## Supplied data
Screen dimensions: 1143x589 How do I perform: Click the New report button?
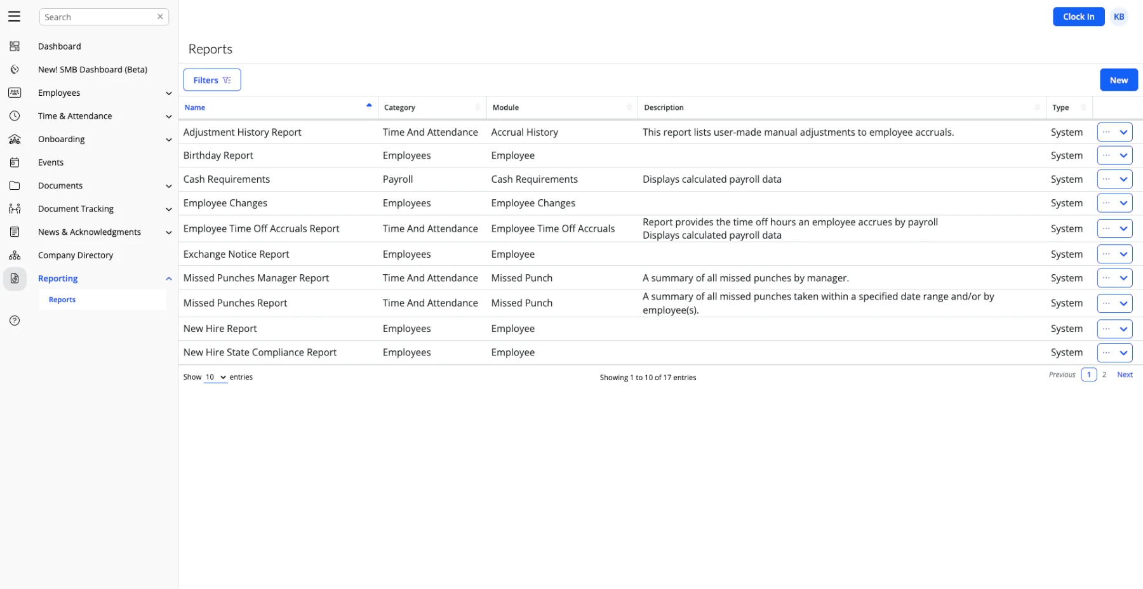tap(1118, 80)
* * *
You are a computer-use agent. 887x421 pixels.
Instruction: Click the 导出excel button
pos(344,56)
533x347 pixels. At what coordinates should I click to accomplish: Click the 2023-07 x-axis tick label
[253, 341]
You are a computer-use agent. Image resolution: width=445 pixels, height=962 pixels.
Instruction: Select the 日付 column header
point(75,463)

## Work required
Write out verbatim the portion of the listing that opens with the line containing "Screen dimensions: 1143x589" and closes with the line containing "tap(1118, 80)", including both of those lines, and leave the pictures out of your answer.

## Solution
Screen dimensions: 1143x589 How do I perform: Click the New report button?
tap(1118, 80)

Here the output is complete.